У древнегреческих наивных материалистов представление о душе как о тончайшем веществе (Анаксимен, Гераклит, Демокрит) сочеталось с идеями её функциональности: ощущения и мысль суть изменения состояний тела (Левкипп, Демокрит). Сам Аристотель проявлял колебания между функциональным и субстанциальным пониманием души [28, c. 45]. В русле субстанциализма излагали свои взгляды неоплатоники. Правда учение Платона подвергается у них существенному изменению, теологизации. Так, даже у наиболее близко стоящего к Платону Плотина («Эннеады») это уже не чистый Платон, а Платон, «обогащенный» взглядами Аристотеля, стоиков, скептиков, эпикурейцев, пифагорейцев … На платоновскую интуицию тут наслаивается интроспекция в виде мистического опыта, экстаза. Претерпевает изменение и учение о душе. Вначале Плотин верно рассуждает, что исследовать нужно исследующее, т. е. душу, начав свои размышления не с познания окружающего мира, а с исследования души, постигая свою душу, человек мыслит некую умопостигаемую субстанцию. Он подвергает критике существующие концепции души, противопоставляя им платоновскую. Плотин приходит к выводу, что душа абсолютно не зависит от тела и имеет самостоятельную сущность. Душа есть субстанция, она есть единое и многое, а наш мир -- это уже просто многое. Субстанция -- не материальная, а умопостигаемая, потому что мы видим истину не глазами, и не руками ее ощупываем, а постигаем ее своим разумом. Плотин, ориентируясь на Платона, систематически использует идеи осознанности и неосознанности (то есть сознания и бессознательного) и, как считает А.Н. Книгин, «наличие бессознательного в душе Плотин утверждает ясно и определённо» [113, - с. 27]. В то же время Плотин, основываясь только на интроспективном анализе, вводит представление о существовании трех субстанциальных ипостасей -- душа, ум и единое. Душа включает в себя и ум и единое, но единое это космическая всеобщая субстанция, а ум занимает промежуточное положение (единое есть абсолютная мощь, ум -- ограниченная мощь, душа -- еще более ограниченная мощь). Можно только сожалеть, что «правоверных» платоников, которые могли бы развить всё ценное у Платона, история нам не оставила.

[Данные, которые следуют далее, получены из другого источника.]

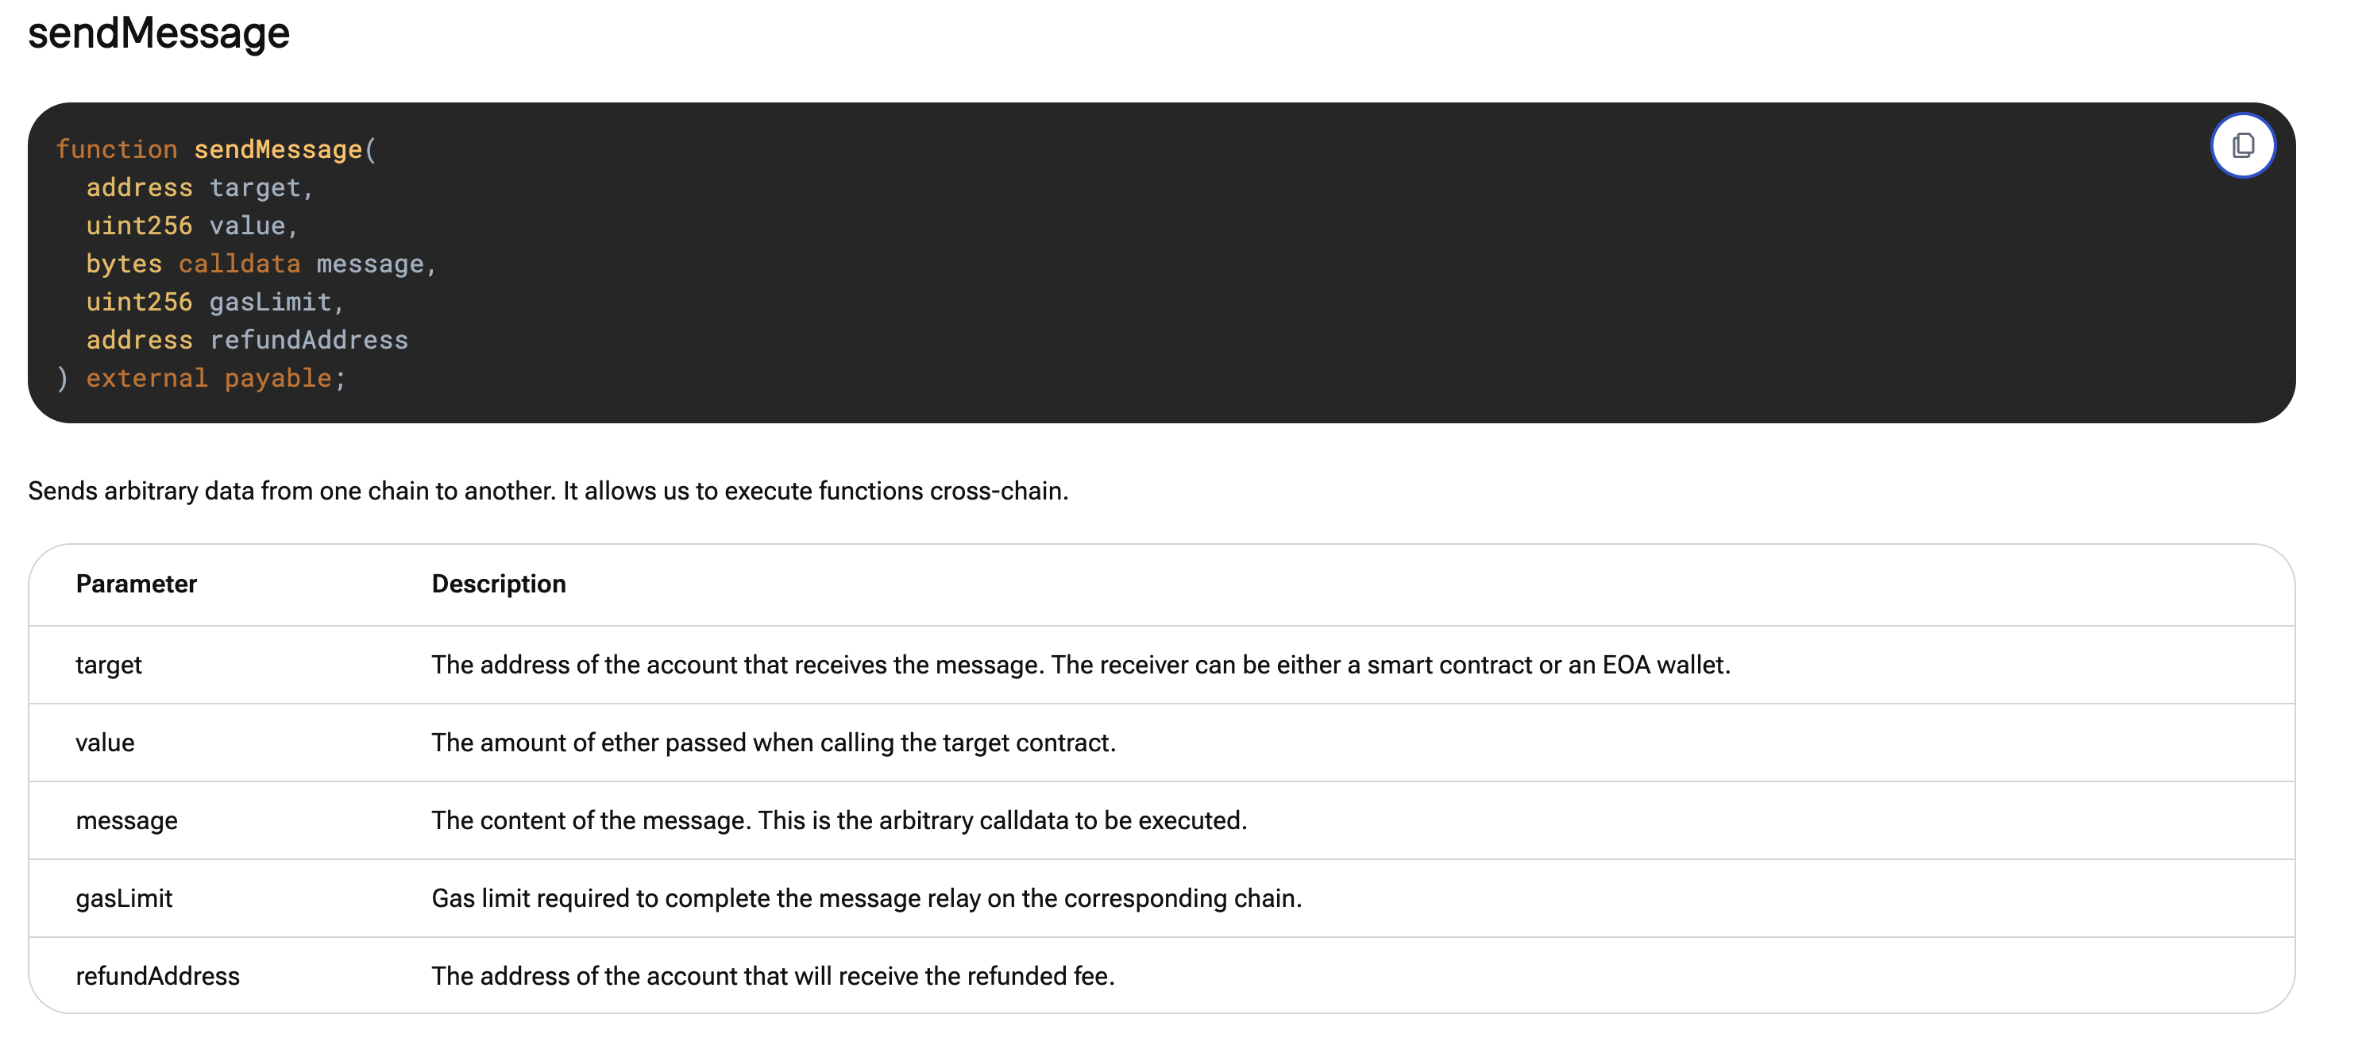The image size is (2362, 1061).
Task: Click the Parameter column header
Action: [x=137, y=584]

У Августина Блаженного - Я есть душа. Однако средневековой теоцентризм не мог служить основой антропоцентрических представлений - в центре был Бог [214, с. 31]. От схоластического учения о душе как тонкой световой материи (собственно как тончайшее вещество её рассматривали ещё древние греки: Анаксимен, Гераклит, Демокрит) история переходит к возрождению. Согласно философам флорентийской школы (Марсилио Фичино, Пико делла Мирандола и др.), человек имеет низшую душу (её способности сравни с животными) и высшую (связанную с божественным разумом). Душа же, характеризующая самого человека, причастна к свойствам высшей и низшей [12, с. 96].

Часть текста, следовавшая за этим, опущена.